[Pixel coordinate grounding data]

········

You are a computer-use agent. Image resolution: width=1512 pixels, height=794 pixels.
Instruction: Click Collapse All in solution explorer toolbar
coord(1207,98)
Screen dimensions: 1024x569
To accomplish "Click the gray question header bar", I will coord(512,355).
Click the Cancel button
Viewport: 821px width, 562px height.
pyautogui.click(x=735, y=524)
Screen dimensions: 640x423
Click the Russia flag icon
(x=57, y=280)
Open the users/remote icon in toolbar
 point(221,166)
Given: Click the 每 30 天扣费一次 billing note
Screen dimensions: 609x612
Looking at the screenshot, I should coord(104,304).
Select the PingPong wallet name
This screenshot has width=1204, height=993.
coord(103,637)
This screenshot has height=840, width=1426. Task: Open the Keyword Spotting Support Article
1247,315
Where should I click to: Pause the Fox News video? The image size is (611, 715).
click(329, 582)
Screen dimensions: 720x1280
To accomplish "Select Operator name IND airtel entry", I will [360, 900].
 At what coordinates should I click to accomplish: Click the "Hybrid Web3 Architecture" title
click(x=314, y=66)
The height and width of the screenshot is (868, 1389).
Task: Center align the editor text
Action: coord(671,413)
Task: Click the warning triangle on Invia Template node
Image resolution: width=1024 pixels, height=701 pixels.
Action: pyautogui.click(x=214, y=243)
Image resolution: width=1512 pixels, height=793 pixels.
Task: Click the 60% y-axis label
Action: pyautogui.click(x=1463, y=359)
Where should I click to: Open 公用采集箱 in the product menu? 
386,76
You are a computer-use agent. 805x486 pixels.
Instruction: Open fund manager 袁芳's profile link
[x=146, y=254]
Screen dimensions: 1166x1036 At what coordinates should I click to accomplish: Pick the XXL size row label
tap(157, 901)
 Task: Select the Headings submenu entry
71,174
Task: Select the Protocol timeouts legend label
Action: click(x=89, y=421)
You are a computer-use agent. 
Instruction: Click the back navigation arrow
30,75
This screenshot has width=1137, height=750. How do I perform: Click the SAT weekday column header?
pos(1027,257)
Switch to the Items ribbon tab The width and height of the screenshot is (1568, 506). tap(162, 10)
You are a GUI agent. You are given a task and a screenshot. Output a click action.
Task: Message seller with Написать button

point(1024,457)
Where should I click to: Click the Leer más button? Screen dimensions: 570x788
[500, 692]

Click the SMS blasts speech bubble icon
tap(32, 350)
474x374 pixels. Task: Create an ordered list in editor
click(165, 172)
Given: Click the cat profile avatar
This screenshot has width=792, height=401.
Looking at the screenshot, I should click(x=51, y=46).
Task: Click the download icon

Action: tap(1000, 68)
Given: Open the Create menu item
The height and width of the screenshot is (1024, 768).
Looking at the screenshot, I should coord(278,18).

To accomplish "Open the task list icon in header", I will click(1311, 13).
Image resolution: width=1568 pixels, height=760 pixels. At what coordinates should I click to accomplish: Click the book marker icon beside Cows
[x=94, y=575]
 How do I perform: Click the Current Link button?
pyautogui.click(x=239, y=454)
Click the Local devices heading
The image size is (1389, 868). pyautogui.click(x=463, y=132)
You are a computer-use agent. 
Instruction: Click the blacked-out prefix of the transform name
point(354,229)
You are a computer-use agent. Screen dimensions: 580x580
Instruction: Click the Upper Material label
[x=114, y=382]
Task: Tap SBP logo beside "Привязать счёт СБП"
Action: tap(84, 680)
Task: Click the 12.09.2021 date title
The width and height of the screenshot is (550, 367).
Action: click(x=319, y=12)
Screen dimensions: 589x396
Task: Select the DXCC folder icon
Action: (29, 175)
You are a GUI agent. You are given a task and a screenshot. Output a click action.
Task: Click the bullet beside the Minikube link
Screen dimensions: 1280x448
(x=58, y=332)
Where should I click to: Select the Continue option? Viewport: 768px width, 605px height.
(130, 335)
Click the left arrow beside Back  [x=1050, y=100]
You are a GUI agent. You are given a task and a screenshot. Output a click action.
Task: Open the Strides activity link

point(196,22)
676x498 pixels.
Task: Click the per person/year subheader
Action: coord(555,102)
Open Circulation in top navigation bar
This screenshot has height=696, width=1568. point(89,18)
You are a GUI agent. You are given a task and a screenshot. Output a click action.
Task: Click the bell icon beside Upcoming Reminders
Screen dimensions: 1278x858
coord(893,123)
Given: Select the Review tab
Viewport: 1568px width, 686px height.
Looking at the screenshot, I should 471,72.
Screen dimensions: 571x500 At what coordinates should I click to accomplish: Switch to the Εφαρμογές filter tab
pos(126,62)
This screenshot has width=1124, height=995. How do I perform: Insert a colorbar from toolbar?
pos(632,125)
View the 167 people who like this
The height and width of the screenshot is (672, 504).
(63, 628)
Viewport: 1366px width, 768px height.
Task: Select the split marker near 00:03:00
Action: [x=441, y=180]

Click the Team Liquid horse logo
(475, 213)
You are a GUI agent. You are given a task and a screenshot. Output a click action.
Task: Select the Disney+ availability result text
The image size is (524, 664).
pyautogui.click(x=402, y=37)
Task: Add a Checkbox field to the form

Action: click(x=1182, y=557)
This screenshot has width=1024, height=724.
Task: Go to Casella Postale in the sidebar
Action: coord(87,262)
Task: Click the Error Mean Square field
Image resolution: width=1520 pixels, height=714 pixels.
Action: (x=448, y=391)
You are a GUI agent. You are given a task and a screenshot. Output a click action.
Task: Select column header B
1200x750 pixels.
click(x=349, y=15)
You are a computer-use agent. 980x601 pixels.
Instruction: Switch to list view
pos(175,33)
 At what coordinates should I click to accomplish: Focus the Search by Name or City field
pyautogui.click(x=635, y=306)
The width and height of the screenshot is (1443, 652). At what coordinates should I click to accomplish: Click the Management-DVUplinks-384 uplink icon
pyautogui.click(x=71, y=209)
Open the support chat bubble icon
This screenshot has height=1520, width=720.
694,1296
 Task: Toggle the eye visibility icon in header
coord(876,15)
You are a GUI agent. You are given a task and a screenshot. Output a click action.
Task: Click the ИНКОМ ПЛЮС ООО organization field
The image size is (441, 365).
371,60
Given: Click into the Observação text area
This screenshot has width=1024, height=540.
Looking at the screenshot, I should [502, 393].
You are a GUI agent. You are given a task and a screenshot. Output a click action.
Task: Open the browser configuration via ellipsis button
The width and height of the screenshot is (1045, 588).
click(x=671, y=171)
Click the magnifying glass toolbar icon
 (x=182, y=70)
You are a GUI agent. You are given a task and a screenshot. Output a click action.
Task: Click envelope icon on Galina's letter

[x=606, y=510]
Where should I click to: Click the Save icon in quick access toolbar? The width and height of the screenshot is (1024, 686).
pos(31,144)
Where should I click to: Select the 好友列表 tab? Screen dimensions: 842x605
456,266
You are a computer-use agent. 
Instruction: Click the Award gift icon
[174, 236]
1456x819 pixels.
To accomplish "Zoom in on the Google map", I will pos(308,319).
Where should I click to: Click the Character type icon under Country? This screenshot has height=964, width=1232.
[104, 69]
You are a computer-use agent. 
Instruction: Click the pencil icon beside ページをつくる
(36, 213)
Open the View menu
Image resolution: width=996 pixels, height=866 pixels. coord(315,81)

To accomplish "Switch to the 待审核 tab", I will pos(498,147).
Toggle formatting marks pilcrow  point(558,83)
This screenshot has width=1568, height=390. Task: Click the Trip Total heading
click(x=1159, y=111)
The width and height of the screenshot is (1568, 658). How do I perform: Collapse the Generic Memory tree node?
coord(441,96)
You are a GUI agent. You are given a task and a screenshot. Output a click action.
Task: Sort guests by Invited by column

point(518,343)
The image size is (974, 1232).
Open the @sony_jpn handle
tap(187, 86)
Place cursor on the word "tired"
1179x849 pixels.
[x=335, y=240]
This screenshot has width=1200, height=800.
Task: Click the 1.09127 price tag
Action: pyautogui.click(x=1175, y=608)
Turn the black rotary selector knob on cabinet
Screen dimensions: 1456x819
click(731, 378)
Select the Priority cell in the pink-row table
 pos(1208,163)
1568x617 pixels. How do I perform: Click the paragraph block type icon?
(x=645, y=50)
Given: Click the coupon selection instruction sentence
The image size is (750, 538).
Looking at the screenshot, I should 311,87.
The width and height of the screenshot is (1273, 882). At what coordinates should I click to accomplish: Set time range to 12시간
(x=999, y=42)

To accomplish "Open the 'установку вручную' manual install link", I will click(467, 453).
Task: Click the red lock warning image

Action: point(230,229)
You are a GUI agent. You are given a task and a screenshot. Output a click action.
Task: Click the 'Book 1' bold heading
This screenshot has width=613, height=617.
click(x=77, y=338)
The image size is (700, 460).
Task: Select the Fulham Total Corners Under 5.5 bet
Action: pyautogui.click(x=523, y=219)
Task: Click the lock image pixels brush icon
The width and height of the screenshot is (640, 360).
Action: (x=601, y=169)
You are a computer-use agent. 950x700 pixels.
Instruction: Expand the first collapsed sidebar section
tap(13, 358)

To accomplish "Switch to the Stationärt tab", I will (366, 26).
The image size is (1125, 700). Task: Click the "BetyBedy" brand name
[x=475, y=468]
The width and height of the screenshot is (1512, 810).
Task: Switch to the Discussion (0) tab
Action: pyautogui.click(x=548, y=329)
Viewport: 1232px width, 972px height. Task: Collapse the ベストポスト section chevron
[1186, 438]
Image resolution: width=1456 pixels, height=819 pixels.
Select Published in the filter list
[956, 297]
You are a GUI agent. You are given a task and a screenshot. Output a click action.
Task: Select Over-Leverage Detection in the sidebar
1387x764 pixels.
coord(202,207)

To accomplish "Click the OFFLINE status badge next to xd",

········

_ACTIVITY_
The lines from the top of the data above down to the line containing "Given: Click the 每 30 天扣费一次 billing note" are to be copied exactly; no other line should appear.

_THE COMPLETED TASK_
You are a computer-use agent. Image resolution: width=1512 pixels, height=794 pixels.
Instruction: Click Collapse All in solution explorer toolbar
coord(1207,98)
Screen dimensions: 1024x569
To accomplish "Click the gray question header bar", I will coord(512,355).
Click the Cancel button
Viewport: 821px width, 562px height.
pyautogui.click(x=735, y=524)
Screen dimensions: 640x423
Click the Russia flag icon
(x=57, y=280)
Open the users/remote icon in toolbar
 point(221,166)
Given: Click the 每 30 天扣费一次 billing note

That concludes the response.